Li no longer controls Shenzhen Airlines, although he remains on staff as a generously paid senior consultant. He’s also a well-connected financier and ex-con who was in and out of prison before raising via questionable — officials say illegal — means 2.72 billion yuan to buy Shenzhen Airlines.Li’s holding company, Shenzhen Huirun Investments Co. Ltd., acquired a 65 percent stake in the nationwide carrier in a May 2005 auction, frustrating more prominent bidders, including CITIC Group and Air China.
Authorities say Huiran, set up in March 2005 with registered capital of a mere 10 million yuan in borrowed cash, was little more than a shell for a financing scheme that funneled borrowed money into the deal. And Li raised the cash by massaging his personal connections to high-ranking military, government and business leaders.
“I don’t have money” personally, he said. “I’m just foolishly bold.”
The airline succeeded, winning Li respect for his business savvy. Today, Shenzhen Airlines operates a fleet of nearly 100 aircraft, and serves 135 domestic and international routes. But since 2010, Huirun has been only a minor stakeholder while Air China holds a 51 percent stake.
One morning in late 2009, police stopped Li on a highway while he drove to Chongqing from Hunan Province. He was detained and held until last April, when he was brought to Beijing to stand trial with five other former Shenzhen Airlines executives, including ex-chairman Zhao Xiang and former China Southern Airlines chief Li Kun.
Each man was charged in Beijing Second Intermediate People’s Court with embezzling some of the more than 2 billion yuan tied to the airline takeover. Prosecutors say Li, for example, fleeced the airline to pay back Huirun’s original investors.
Li once admitted that to finance the airline’s takeover he had “borrowed a chicken to lay eggs, borrowed a ship to make a voyage.” In other words, his plan was always based on leveraging what was expected to be growing equity in the airline for new loans, which in turn would be used to pay down debt. Li was confident the company would grow quickly, and his financing strategy, at least for awhile, succeeded.
Prosecutors say the executives embezzled airline funds for personal gain. Li is also charged with breaking his parole requirements, and thus could be forced to serve not only prison time for embezzlement — a crime that carries a maximum life in prison — but also serve the six years remaining on his previous prison term when he was released in 2003.
As of late June, Li had been brought into the Beijing court for three hearings.
At the first hearing in April, an emotional Li suffered a serious nose bleed. He showed up for the May hearing with an IV tube in his arm. And in June, a haggard Li faced judges while wearing an oxygen mask.
As of early July, Li and his former colleagues were awaiting court rulings. There was no timetable for decisions.
Long March
Li Zeyuan was born Li Yishi in northeastern China’s Xingcheng County, Liaoning Province, in 1953. He drew close to an older boy in the neighborhood named Zhao Xiang, who came from a wealthier family.

══════════

**Written instruction**
Please write out the part of the Shenzhen Airlines article starting at "At the first" and ending at "a wealthier family.". The material has nothing to do with this.

**Information provided**
══════════

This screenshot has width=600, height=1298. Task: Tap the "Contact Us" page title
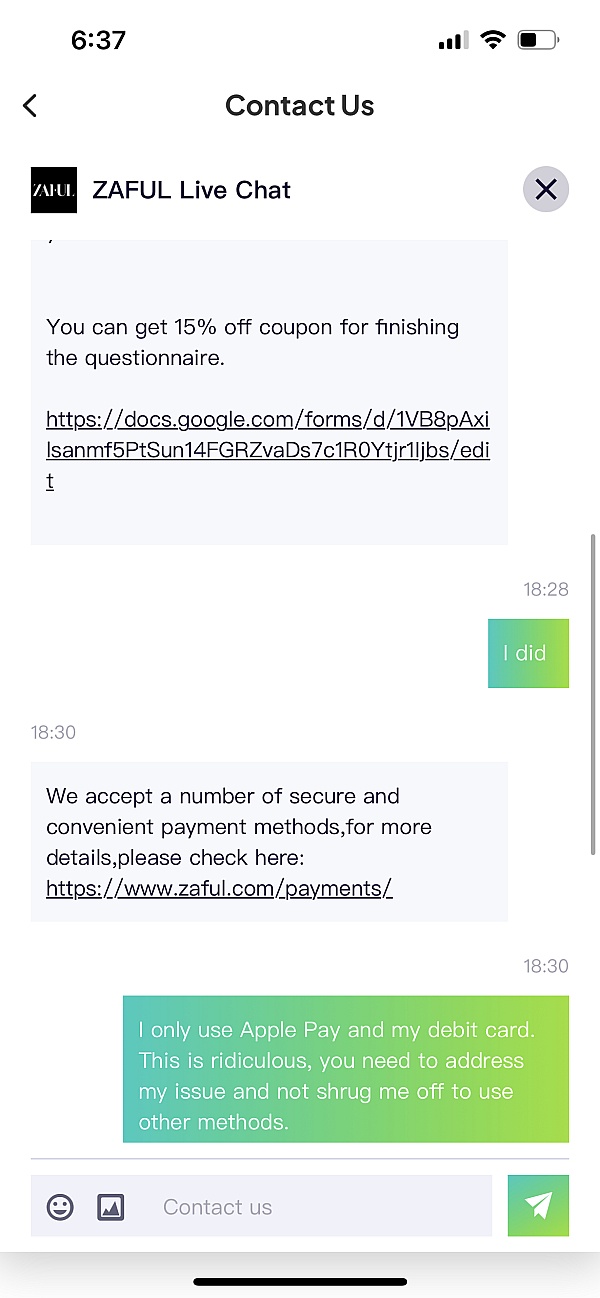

══════════

**Completed exercise**
At the first hearing in April, an emotional Li suffered a serious nose bleed. He showed up for the May hearing with an IV tube in his arm. And in June, a haggard Li faced judges while wearing an oxygen mask.
As of early July, Li and his former colleagues were awaiting court rulings. There was no timetable for decisions.
Long March
Li Zeyuan was born Li Yishi in northeastern China’s Xingcheng County, Liaoning Province, in 1953. He drew close to an older boy in the neighborhood named Zhao Xiang, who came from a wealthier family.